Beautiful video shows a soap bubble freezing in less than 30 seconds on an 18 ° F (-28 ° C) morning in Winnipeg, Canada.
The relaxing images show the bubble shaking slightly in the wind before it begins to form star-shaped ice crystals, like pieces of tin foil carved all over its surface.
These crystals grow until the perfectly spherical bubble solidifies completely, forming what looks like a calm ice planet in a distant galaxy.
It was captured and posted on YouTube and Twitter by Heather Hinam, an artist, photographer and wildlife enthusiast from Canada.
“Cold, clear days with very little wind are great for freezing bubbles,” Hinam wrote on Twitter.
“This morning, -28 ° C left me in the backyard with a good camera, bubble solution and tripod.
“Here’s a frozen zen moment for your afternoon.”
In the video, Hinam uses a transparent tube soaked in a special solution, consisting of hot water, washing liquid, corn syrup and sugar.
“From what I understand, sugar and corn syrup adds a little structure to the balloon so that it doesn’t appear as cold in the cold,” Hinam told MailOnline.
“They still appear very easily and it usually takes a few tries before I get one that is stable enough to freeze.
“I didn’t just try to freeze the bubbles with soap and water, but I felt it would be harder to keep them intact long enough to freeze.”
The footage shows Hinam blowing through the tube and with the bubble forming easily and swaying in the morning wind.
After only five seconds from the formation of the bubble, small white tips begin to appear on different parts of its surface.
These pins grow larger and larger, forming a variety of jagged crystals and elaborate patterns, which eventually come together to form a complete ice sphere.

The dynamics of frozen soap bubbles were widely explored by experts in the 2019 study in Nature Communications. Here, beautiful star-shaped ice crystals form over the bubbles, like intricately carved pieces of tin foil.

“There’s not enough life on this ice cube to fill a space cruiser”: The balloon eventually solidifies to form what looks like an ice planet in a galaxy far, far away
This beautiful phenomenon is known as the “snow globe effect” and was detailed in a scientific paper published in the journal Nature Communications in 2019.
“Drops or puddles tend to freeze from the spread of a single front of frost,” writes the newspaper, written by researchers at Virginia Tech.
“In contrast, videographers have shown that as soap bubbles freeze, a growing multitude of ice crystals can spin into a beautiful effect that is visually reminiscent of a snow globe.”
The study’s author, Jonathan Boreyko, and colleagues investigated the heat transfer processes that govern the dynamics of soap bubble freezing.
The authors placed bubbles on a frozen surface with the camera at two different temperature conditions and filmed the separate freezing processes.
When the bubble was deposited on an ice substrate in a freezer and the ambient air was at the same temperature as the bubble, the effect of the snow globe was observed, as was that of Hinam.

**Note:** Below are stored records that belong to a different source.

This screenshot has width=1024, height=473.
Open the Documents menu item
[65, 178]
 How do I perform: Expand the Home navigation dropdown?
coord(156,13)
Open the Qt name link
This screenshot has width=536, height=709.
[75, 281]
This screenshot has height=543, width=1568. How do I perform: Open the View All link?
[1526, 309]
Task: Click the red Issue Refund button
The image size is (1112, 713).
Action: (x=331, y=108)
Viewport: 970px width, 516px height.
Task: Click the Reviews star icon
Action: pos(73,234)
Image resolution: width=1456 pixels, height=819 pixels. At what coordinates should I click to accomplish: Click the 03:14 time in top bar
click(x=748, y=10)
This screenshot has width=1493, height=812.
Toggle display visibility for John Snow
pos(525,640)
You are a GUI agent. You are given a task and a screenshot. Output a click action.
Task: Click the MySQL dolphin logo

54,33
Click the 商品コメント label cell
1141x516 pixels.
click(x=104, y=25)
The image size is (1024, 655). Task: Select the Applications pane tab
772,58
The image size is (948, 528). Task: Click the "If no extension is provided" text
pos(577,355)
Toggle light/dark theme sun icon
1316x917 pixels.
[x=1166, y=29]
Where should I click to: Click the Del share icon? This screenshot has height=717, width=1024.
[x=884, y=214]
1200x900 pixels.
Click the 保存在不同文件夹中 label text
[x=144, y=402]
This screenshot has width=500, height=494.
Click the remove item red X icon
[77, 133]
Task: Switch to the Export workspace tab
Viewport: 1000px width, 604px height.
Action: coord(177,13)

The image from the 2019 study shows the dynamics of bubble freezing in different environmental conditions. a) bubbles deposited on an ice substrate contained in a freezer, the frost front induced local heating at the bottom of the bubble. This led to a Marangoni flow and the freezing of the bubble on several fronts. b) For bubbles deposited on a cool substrate and frozen in a room temperature environment, the frost front increased from bottom to top evenly before stopping completely at a critical height.
Scientists have described how it was the result of a phenomenon known as the Marangoni flow, which sees a liquid flowing from areas with low surface tension to areas with high surface tension, causing ice crystals to detach and rotate independently. .
Eventually, the entire bubble freezes as the crystalline aggregates.
Meanwhile, for bubbles deposited on a cooled and frozen substrate at room temperature, the ice rose from the bottom up evenly.
The bubble froze from the coldest point – where the bubble was in contact with the frozen surface – and slowly rose upwards.
This process was stopped in the middle of the balloon due to poor driving and eventually collapsed when it could no longer be sustained.
“The frost front is slowly spreading upwards and stopping completely at a critical height,” the team reported.